Were my expectations for this 1981 adaptation met? Yes. Were those expectations high? Not massively, but only because the book is so damn good. I'd known about the film before reading the book, but when I read it it struck me as seemingly impossible to film because of its sprawling scope and because it literally groans with detail. I thought there was no way any filmmaker, not even Miloš Forman, would be able to top Doctorow's work, least of all by compressing it into a film as short as 155 minutes. But, all things considered, and notwithstanding the film's limitations, Forman, producer Dino De Laurentiis and screenwriter Michael Weller have done a fine job.
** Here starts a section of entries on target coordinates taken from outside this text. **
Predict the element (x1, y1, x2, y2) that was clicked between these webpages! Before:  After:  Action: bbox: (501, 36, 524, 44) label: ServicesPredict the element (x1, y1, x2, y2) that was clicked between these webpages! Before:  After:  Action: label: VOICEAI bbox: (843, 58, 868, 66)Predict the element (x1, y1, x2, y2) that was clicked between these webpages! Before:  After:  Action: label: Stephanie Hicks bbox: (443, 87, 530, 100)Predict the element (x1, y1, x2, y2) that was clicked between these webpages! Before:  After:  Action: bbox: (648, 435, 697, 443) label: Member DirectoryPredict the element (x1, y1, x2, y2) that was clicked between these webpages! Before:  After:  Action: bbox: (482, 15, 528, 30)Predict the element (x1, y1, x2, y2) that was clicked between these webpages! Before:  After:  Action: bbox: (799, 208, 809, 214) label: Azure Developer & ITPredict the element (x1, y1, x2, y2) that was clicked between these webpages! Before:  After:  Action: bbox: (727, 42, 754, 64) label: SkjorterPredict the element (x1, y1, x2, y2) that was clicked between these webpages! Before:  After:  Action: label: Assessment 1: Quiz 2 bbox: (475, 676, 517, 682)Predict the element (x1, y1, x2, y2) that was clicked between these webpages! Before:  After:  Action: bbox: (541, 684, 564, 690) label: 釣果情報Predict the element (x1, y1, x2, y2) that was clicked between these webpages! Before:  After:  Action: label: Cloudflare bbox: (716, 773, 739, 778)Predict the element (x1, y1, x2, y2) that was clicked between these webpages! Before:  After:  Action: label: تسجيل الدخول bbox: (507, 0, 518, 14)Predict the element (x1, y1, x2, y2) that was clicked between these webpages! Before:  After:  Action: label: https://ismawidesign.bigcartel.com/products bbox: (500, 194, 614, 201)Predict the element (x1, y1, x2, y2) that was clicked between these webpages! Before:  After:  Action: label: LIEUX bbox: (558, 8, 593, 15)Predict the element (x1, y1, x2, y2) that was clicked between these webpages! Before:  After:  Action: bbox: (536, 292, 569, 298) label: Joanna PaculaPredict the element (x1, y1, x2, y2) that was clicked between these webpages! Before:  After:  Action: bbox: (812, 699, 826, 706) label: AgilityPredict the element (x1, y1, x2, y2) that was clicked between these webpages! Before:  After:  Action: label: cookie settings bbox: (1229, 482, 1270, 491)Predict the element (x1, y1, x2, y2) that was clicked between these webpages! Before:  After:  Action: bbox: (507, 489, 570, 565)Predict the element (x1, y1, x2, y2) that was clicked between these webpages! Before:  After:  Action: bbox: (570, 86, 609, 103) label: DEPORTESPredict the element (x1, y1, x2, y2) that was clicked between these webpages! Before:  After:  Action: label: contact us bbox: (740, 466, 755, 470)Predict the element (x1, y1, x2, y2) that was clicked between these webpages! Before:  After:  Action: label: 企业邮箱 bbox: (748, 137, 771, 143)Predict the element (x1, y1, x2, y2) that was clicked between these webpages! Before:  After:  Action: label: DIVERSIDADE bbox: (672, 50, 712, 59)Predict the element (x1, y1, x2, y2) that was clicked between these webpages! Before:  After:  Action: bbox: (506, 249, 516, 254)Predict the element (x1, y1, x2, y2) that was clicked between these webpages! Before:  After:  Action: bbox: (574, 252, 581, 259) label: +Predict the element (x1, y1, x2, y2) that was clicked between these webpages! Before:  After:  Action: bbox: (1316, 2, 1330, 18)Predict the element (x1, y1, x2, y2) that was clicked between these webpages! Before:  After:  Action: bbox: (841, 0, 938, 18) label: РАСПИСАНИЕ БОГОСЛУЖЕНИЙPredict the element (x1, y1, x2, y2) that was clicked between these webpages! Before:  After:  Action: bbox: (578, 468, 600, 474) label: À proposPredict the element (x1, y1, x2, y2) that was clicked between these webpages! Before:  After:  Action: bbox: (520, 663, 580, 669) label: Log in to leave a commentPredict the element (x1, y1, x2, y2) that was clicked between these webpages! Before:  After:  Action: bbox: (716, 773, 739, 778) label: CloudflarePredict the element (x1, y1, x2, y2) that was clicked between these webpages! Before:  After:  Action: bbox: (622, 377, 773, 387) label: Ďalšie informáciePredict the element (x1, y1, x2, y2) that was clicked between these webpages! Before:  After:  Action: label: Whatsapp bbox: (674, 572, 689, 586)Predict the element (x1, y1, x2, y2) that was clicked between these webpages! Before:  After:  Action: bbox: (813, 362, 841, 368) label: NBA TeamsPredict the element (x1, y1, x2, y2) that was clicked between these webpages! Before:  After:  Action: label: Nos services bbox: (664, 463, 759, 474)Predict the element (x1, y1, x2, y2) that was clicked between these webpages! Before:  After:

Armed with a budget of $32 million, the filmmakers clearly spared no expense on production value, and the film is all the better for it - it's clear evidence of a valiant attempt on the filmmakers' parts to capture the spirit of Doctorow's writing, and the book's immaculate sense of time and place was adequately matched on screen and on the soundtrack, the latter thanks to Randy Newman's grandly sweeping music. The fantastic cast is also a major blessing: alongside veterans like James Cagney (in his last major screen role) and Donald O'Connor are younger stars and newcomers like Mandy Patinkin, Mary Steenburgen, Elizabeth McGovern and Howard Rollins (who provides the film with some of its most powerful moments). Jeff Daniels and Samuel L. Jackson have brief but notworthy performances.
Ultimately, though, the film falls short of replicating what made the source material so sublime. The whole point of the novel was to create this vast, breathtakingly ornate tapestry of turn-of-the-century America and all of the people who were instrumental in defining the country at that time - the celebrities, the complacent and well-off, and the oppressed minorities and immigrants. The film, in focusing heavily on one particular strand, is far less even-handed than the book, and therefore less impressive. Also, Doctorow made the inspired choice of using indirect speech to give a rough idea of how the characters would have talked, but Weller mistakes this for actual dialogue, with the outcome being that much of his script feels on-the-nose. I'd have liked to see a Robert Altman-directed version, as he would have deftly handled the intertwining plot strands and thus kept true to Doctorow's intentions.
I wasn't surprised to find that this film failed to make a profit on its original release, as it was released about the same time as Heaven's Gate, when ambitious and expensive projects were on the way out (though it did get eight Oscar nominations). I, an acolyte of the novel, can only see that that was just. However, seen for what it is - a majestic and evocative period piece - it may be that Ragtime deserves a wider audience.